-- INPUT DATA follows --

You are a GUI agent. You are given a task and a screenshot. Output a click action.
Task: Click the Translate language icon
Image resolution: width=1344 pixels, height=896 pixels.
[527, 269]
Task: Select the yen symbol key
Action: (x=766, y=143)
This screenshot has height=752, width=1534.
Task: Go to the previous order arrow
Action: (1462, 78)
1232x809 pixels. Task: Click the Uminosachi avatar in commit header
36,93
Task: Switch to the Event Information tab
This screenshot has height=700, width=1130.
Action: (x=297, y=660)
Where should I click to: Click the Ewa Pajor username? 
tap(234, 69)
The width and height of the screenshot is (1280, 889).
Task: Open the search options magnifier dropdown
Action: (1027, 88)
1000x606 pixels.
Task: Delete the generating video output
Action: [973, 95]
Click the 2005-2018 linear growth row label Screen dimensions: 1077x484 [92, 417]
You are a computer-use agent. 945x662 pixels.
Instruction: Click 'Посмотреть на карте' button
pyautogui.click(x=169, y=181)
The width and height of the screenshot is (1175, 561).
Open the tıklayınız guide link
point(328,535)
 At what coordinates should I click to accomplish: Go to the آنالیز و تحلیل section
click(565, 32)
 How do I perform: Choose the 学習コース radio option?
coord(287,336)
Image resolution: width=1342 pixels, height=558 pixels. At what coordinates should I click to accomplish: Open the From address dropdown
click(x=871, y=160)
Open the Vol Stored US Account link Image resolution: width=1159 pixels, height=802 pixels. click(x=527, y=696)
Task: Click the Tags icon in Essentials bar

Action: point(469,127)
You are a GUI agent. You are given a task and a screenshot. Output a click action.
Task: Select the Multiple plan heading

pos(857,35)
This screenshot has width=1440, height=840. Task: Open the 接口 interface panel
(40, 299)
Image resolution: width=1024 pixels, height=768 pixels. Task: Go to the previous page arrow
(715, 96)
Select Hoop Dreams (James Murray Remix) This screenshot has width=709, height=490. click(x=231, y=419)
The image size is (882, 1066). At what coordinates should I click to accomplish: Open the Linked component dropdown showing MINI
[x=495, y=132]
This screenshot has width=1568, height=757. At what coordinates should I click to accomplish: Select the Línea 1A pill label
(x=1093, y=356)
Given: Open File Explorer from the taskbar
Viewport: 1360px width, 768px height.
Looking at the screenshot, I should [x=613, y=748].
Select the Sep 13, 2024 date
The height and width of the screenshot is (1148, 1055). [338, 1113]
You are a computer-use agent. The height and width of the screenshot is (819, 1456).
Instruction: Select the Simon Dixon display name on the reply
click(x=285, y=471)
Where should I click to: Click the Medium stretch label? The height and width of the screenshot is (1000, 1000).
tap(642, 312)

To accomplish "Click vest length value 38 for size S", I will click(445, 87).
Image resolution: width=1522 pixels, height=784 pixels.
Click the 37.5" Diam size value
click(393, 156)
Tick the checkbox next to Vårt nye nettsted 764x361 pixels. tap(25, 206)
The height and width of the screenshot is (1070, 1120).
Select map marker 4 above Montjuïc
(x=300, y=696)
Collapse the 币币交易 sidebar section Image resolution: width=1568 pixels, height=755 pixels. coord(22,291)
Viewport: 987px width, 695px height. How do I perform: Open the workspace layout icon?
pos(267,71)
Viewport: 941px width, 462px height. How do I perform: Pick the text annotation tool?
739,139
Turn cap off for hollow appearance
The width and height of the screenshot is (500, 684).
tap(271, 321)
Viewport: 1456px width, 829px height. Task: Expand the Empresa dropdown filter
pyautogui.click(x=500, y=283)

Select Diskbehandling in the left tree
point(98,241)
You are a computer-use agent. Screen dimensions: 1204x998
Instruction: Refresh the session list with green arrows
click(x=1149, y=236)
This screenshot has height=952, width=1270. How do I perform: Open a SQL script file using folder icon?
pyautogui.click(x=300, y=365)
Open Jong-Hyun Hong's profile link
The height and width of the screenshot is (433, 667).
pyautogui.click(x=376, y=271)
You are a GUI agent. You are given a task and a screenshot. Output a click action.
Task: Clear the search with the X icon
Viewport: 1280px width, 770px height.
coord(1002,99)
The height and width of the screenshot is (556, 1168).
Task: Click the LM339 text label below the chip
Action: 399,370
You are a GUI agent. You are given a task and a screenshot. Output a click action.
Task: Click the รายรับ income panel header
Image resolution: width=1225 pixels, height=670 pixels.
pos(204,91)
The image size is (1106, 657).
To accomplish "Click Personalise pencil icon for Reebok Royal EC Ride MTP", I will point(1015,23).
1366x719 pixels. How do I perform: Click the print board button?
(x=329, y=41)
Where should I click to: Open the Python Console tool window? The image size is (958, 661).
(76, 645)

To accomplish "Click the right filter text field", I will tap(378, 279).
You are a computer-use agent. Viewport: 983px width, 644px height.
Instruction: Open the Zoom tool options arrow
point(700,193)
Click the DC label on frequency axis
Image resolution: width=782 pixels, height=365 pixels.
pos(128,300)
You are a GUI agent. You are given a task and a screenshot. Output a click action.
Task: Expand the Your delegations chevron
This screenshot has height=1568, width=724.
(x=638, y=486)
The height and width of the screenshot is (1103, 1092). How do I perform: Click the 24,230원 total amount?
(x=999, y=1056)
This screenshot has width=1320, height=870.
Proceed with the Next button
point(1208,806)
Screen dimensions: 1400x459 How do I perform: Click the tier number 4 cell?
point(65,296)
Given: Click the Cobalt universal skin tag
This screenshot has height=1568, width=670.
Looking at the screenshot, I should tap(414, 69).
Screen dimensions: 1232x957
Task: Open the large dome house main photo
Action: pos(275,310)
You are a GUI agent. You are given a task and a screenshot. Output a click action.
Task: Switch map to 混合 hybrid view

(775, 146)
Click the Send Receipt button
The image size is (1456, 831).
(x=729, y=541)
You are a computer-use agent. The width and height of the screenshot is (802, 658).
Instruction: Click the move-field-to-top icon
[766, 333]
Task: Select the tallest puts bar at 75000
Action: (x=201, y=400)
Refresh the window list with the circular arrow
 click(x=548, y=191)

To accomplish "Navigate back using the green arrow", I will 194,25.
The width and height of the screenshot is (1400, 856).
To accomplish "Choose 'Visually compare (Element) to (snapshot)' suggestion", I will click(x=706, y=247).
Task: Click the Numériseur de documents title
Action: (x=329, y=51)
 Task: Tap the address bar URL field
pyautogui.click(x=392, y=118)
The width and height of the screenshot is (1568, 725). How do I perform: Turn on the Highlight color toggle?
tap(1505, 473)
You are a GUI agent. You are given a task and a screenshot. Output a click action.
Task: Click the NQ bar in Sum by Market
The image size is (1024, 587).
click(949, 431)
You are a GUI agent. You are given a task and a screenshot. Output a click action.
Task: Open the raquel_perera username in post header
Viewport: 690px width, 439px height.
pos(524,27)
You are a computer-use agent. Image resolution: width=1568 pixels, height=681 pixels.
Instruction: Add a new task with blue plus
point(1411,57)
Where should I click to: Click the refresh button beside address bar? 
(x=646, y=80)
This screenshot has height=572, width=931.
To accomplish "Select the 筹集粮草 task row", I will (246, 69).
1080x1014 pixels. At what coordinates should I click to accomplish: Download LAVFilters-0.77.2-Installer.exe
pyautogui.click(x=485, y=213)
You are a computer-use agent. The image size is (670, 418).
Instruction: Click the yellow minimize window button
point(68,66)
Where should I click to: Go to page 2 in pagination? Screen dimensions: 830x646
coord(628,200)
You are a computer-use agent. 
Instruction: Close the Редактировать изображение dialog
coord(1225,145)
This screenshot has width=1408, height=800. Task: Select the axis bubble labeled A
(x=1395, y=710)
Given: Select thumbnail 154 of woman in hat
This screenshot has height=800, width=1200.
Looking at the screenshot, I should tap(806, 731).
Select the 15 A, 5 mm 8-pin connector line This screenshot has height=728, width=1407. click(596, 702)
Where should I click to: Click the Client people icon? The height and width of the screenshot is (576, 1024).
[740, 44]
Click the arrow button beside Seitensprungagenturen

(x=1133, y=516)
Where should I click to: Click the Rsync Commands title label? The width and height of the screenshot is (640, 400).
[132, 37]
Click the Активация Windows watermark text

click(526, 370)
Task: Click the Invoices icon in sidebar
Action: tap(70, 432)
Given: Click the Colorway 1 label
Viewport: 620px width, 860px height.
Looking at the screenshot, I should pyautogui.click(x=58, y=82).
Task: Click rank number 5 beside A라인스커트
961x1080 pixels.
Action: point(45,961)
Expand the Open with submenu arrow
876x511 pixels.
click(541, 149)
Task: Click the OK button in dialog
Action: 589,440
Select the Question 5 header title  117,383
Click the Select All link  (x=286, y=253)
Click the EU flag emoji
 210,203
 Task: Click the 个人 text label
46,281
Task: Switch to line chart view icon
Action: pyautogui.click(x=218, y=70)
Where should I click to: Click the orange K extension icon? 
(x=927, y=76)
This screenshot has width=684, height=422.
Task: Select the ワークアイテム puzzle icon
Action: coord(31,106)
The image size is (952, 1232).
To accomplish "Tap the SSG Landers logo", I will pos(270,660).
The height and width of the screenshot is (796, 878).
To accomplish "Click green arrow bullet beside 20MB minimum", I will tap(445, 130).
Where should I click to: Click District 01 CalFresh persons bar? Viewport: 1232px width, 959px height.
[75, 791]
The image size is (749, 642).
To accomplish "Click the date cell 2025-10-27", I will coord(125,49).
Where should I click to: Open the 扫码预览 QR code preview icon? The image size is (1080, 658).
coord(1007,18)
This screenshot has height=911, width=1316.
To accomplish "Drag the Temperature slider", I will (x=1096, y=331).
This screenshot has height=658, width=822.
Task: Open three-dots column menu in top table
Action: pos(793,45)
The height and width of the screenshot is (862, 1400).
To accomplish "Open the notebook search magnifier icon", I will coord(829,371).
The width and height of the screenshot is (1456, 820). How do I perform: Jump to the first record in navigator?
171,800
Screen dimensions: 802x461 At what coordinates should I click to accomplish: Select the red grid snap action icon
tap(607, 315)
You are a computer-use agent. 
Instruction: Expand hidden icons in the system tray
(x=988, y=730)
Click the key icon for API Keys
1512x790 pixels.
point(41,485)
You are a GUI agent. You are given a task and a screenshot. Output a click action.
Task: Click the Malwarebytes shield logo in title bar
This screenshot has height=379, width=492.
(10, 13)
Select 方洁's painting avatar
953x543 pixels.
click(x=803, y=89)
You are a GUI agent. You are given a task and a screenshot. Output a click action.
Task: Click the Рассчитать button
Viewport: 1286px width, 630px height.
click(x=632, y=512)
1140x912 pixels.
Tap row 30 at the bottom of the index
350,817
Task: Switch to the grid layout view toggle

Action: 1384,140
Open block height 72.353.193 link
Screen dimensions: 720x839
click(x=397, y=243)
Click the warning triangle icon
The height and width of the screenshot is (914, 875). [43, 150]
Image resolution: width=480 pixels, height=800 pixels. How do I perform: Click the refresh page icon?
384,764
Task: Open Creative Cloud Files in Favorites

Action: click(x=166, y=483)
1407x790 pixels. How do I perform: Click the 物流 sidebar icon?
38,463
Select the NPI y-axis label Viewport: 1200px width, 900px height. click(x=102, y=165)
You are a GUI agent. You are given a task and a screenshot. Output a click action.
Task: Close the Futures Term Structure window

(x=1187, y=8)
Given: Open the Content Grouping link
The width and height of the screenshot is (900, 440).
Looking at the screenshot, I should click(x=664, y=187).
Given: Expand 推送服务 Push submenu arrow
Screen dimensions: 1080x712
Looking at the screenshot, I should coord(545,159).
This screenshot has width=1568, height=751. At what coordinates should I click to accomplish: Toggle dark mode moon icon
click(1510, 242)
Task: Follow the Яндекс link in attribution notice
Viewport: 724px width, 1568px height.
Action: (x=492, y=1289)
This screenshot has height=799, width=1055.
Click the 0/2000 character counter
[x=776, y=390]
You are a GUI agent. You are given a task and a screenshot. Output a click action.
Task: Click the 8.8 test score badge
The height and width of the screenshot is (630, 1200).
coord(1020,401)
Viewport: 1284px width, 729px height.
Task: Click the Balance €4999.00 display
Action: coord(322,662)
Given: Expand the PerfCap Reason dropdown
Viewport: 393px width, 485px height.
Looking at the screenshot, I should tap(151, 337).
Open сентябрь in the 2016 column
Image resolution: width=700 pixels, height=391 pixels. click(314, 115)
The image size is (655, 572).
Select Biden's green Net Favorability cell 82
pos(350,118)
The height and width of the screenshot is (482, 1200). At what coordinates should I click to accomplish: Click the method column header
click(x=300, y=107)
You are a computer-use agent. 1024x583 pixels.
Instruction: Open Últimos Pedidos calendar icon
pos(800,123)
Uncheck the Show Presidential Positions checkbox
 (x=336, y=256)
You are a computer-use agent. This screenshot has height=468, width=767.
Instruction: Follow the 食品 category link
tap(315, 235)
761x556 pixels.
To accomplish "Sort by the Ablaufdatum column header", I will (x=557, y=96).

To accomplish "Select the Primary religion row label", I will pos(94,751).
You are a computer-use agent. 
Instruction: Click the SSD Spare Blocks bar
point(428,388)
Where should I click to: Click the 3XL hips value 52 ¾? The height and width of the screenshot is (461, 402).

-- INPUT DATA concluded --

Would you show every line in the data above that contains the string "logo"?

== WRITTEN RESPONSE ==
To accomplish "Tap the SSG Landers logo", I will pos(270,660).
Task: Click the Malwarebytes shield logo in title bar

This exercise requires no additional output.